At dinner I felt quite honored that Oscar insisted on taking Paddy’s seat next to me, leaving Paddy and Seth to play musical chairs for most of the meal. As ever, Oscar is delightful company, especially when he recounted to me with his lovely wicked grin how he subversively elected to eat desert first, before the main meal, thoroughly enjoying the wordplay of “Nachspeise” and “Vorspeise” with all the pleasure that an almost-four-year-old can experience in experimenting with language. And tractors are still of the utmost importance. So Oscar continues to keep the promise he made to me in November to always tell me what is really important.
As enjoyable as it was to see everyone and be able to share in Simone and Hari’s happiness, some time after dinner, Paddy and Seth and I admitted to one another that we were all having a hard time keeping the tears at bay and feeling a bit out of sync with the rest of the wedding guests, so we quietly left early. I was happy to be able to go to the wedding, but also happy to be able to just sit quietly talking with my sons later. I think pain is easier to bear when it is shared, but perhaps it doesn’t need to be shared always and everywhere with everyone.

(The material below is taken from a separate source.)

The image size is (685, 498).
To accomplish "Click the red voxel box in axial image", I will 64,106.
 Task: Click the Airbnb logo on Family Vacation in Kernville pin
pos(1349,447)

Next month Paddy and Seth and I plan to go to the opening of this year’s summer theater production in Wilhering, where Peter will no longer be responsible for the lights and locking up and making sure that everyone gets home safely. Nevertheless, he did have those responsibilities for so long that now we are still able to go to Wilhering to appreciate all the talented people we are fortunate enough to know and to spend another enjoyable evening with friends. So Peter’s gift for bringing people together continues to help bear the pain of his absence.